I bought my Cruze pre-Owned from Pine Belt Chevrolet in Lakewood, New Jersey. The whole car buying experience was pleasant and straight forward and the service department has taken great care of me and my car so far.


----------



## ECRUZ (Mar 6, 2011)

Little sad to let my baby go for about 3 weeks, but the new transmission and shifter should be installed and shell be back on the road in no time. But I know my dealership will take care of her. :wavetowel2:


----------



## MonkeyRench (Feb 10, 2012)

I just picked up my cruze today. Great service from Dick Genthe Chevrolet in Southgate MI dealt with Scott. They have really stepped up their game. The shield recall was serviced, the a/c compressor was replaced and a TSB was addressed by putting a shield around the compressor, and the spark plug gaps were checked too and one was found at .090. In and out with a car wash..


----------



## Dale_K (Jul 16, 2011)

I like my dealer. I was in there yesterday for the belly pan recall. They installed the A/C condenser shield and didn't charge me any labor. I provided the part. They also made a second attempt to fix a rattle on the rear passenger side window. The tech took if for a test drive and pulled the door panel and upper plastic frame. The best part is he could hear a little rattle from the front door panel so he pulled that too even though I hadn't complained about the front. They don't always succeed on the first try but they make a real effort.


----------



## The Wolf Wagon (Mar 5, 2012)

Best dealer in the country: Doug Henry Chevrolet in Farmville, North Carolina. Before I visited them, I thought "Farmville" was only a game on Facebook. Seriously, the best sales and service guys I've ever had the pleasure of doing business with.
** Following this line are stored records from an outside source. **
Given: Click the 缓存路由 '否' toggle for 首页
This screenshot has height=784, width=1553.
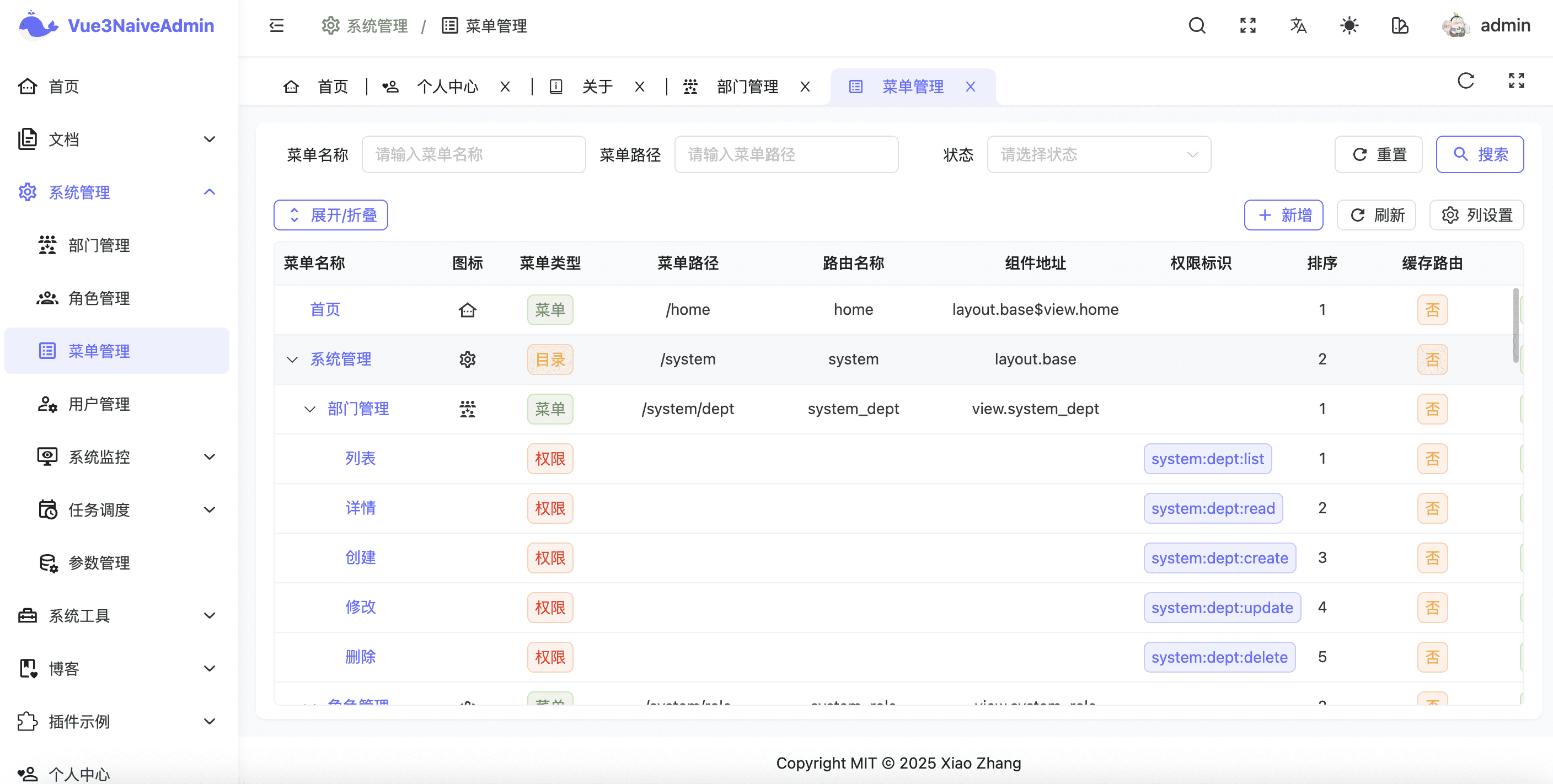Looking at the screenshot, I should (1433, 309).
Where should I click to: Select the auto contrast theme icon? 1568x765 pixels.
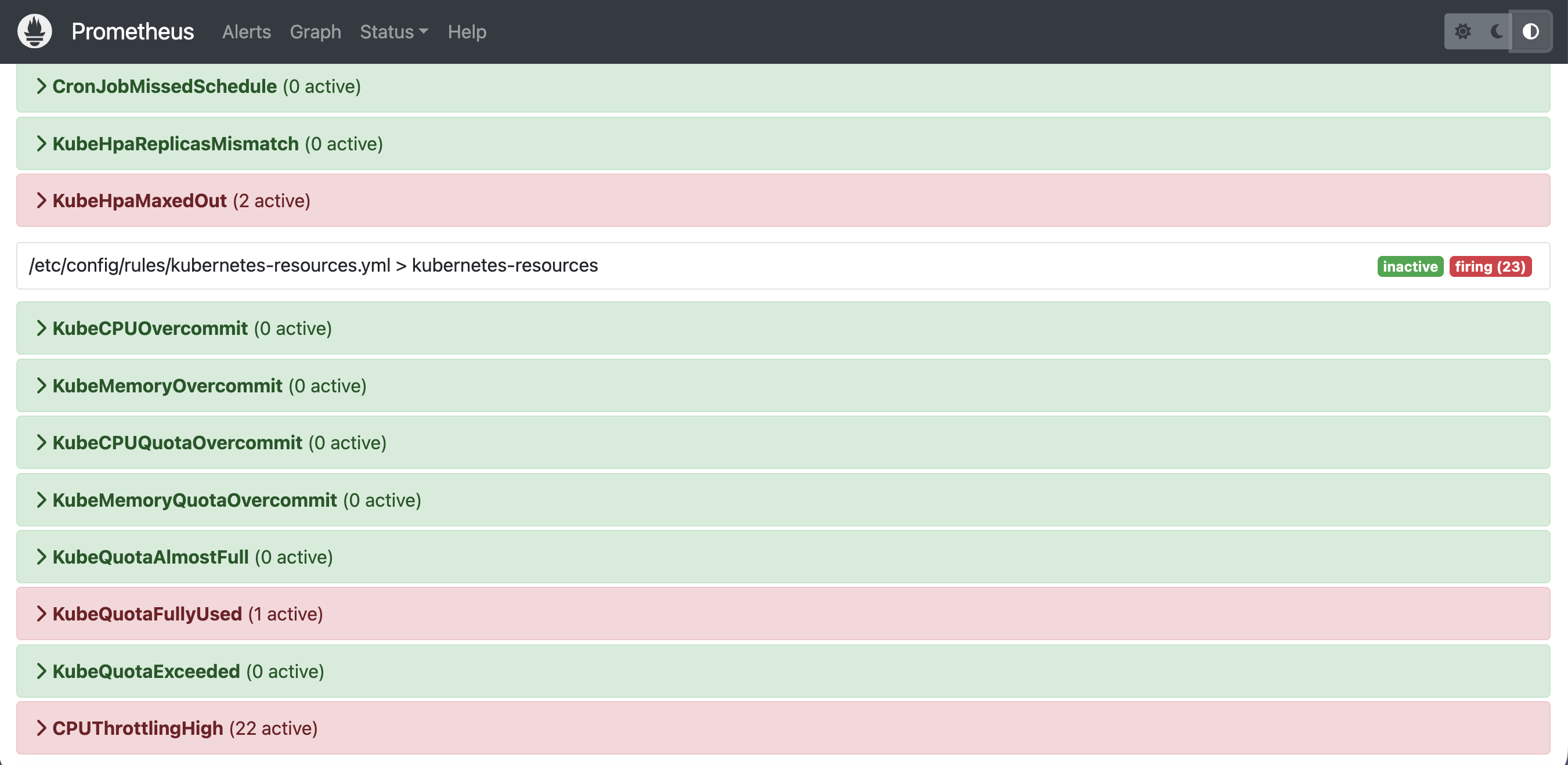pos(1530,32)
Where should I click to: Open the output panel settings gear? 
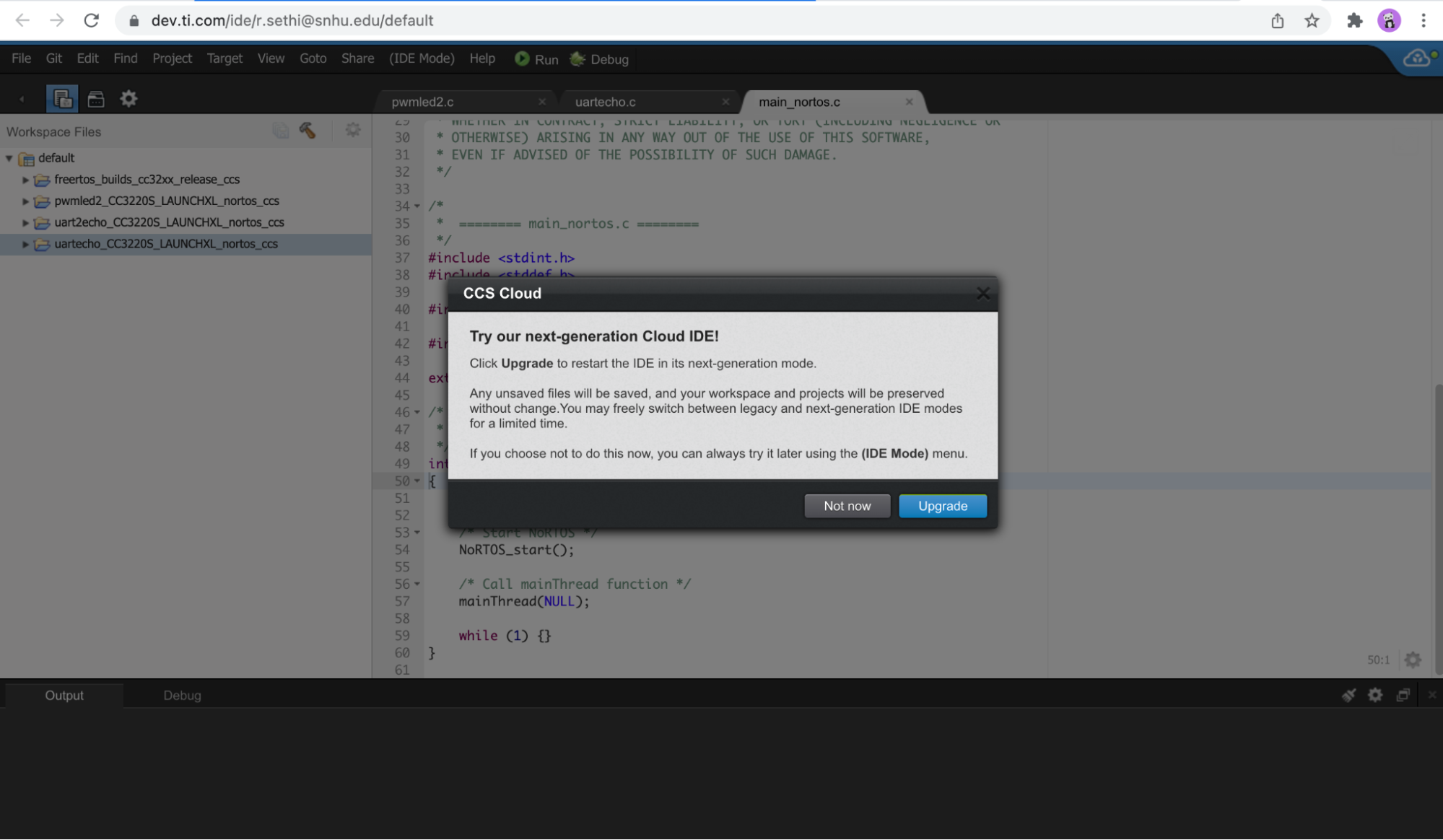(1375, 695)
I have been buying cars in both New York and North Carolina for the past 41 years so I have a lot of experience with rating dealerships!


----------



## Starks8 (Jul 20, 2011)

The Wolf Wagon said:


> Best dealer in the country: Doug Henry Chevrolet in Farmville, North Carolina. Before I visited them, I thought "Farmville" was only a game on Facebook. Seriously, the best sales and service guys I've ever had the pleasure of doing business with. I have been buying cars in both New York and North Carolina for the past 41 years so I have a lot of experience with rating dealerships!


Hahaha, we have a Farmville in VA!


----------